*Task requirements*.
1. From the post about programming-language energy use, list every factor the paper names as previously overlooked yet able to skew energy consumption measurements.
2. According to the post about programming-language energy use, what does the paper's analysis suggest about how the choice of programming language implementation affects energy consumption?
3. Carry on the post about programming-language energy use from the point where it stops.

*Excerpted passage*.
An interesting paper from @emeryberger et al., showing that, in contrast to prior work, (in my words) energy use across programming languages is a proxy for how long a program takes to execute, and that other factors don't meaningfully affect energy usage. arxiv.org/abs/2410.05460

arXiv.orgIt's Not Easy Being Green: On the Energy Efficiency of Programming LanguagesDoes the choice of programming language affect energy consumption? Previous highly visible studies have established associations between certain programming languages and energy consumption. A causal misinterpretation of this work has led academics and industry leaders to use or support certain languages based on their claimed impact on energy consumption. This paper tackles this causal question directly. It first corrects and improves the measurement methodology used by prior work. It then develops a detailed causal model capturing the complex relationship between programming language choice and energy consumption. This model identifies and incorporates several critical but previously overlooked factors that affect energy usage. These factors, such as distinguishing programming languages from their implementations, the impact of the application implementations themselves, the number of active cores, and memory activity, can significantly skew energy consumption measurements if not accounted for. We show -- via empirical experiments, improved methodology, and careful examination of anomalies -- that when these factors are controlled for, notable discrepancies in prior work vanish. Our analysis suggests that the choice of programming language implementation has no significant impact on energy consumption beyond execution time.

*Material provided*.
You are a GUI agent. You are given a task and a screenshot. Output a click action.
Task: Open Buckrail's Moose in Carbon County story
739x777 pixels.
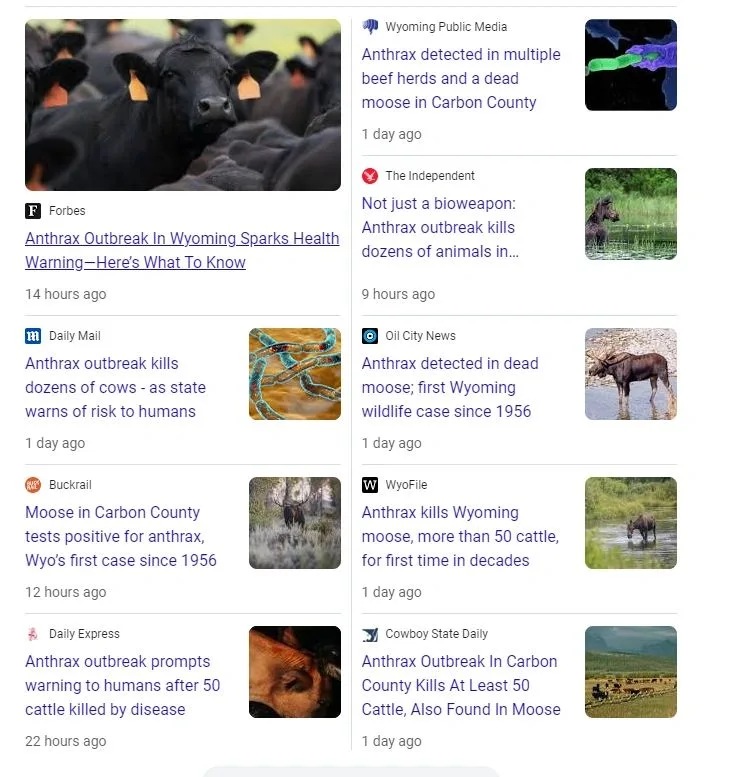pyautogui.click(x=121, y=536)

*Answers given*.
1.
- Distinguishing programming languages from their implementations
- The impact of the application implementations themselves
- The number of active cores
- Memory activity

2. It suggests the choice has no significant impact on energy consumption beyond execution time.

3.
@ltratt @emeryberger I... I think the thing that nearly made me cry reading this is the painstaking way they describe the process to build the model and validate things. This is so beautiful. Seeing science (and the difficulties of it) so plainly showed. Also sad that this is so rare to find that I feel so moved by people doing it well, but still.

Kuddos! and thanks!

@ltratt @emeryberger

It's a shame they don't dig a bit more into the parallelism. The paper says:

Further, RAPL samples include all cores, even if the program under test only uses a single core. If a benchmark is single-threaded or generally uses fewer cores than available, idle cores will be included in the energy consumption measurement. Therefore, using a varying level of parallelism across benchmark implementations can result in unfair comparison, as idle cores will add some constant energy consumption to each sample.

Which makes me scream 'yes but!'. Modern SoCs can independently adjust the clock speed of cores and typically have different cores with different power / performance tradeoffs. Leakage current means that it's far more power efficient if you can run the same workload in 1s on two cores clocked down to 800 MHz than one clocked at 1.6 GHz.

But there are confounding factors here. A few years ago, we found that turning off CPU affinity entirely in the FreeBSD scheduler made some workloads much faster. The workloads were bounded by the performance of a single-threaded component but pinning that to a single core made that core hot and then the CPU throttled the clock speed and made it slower. Having it move around unpredictably distributed the heat, which allowed the heat sink to work better.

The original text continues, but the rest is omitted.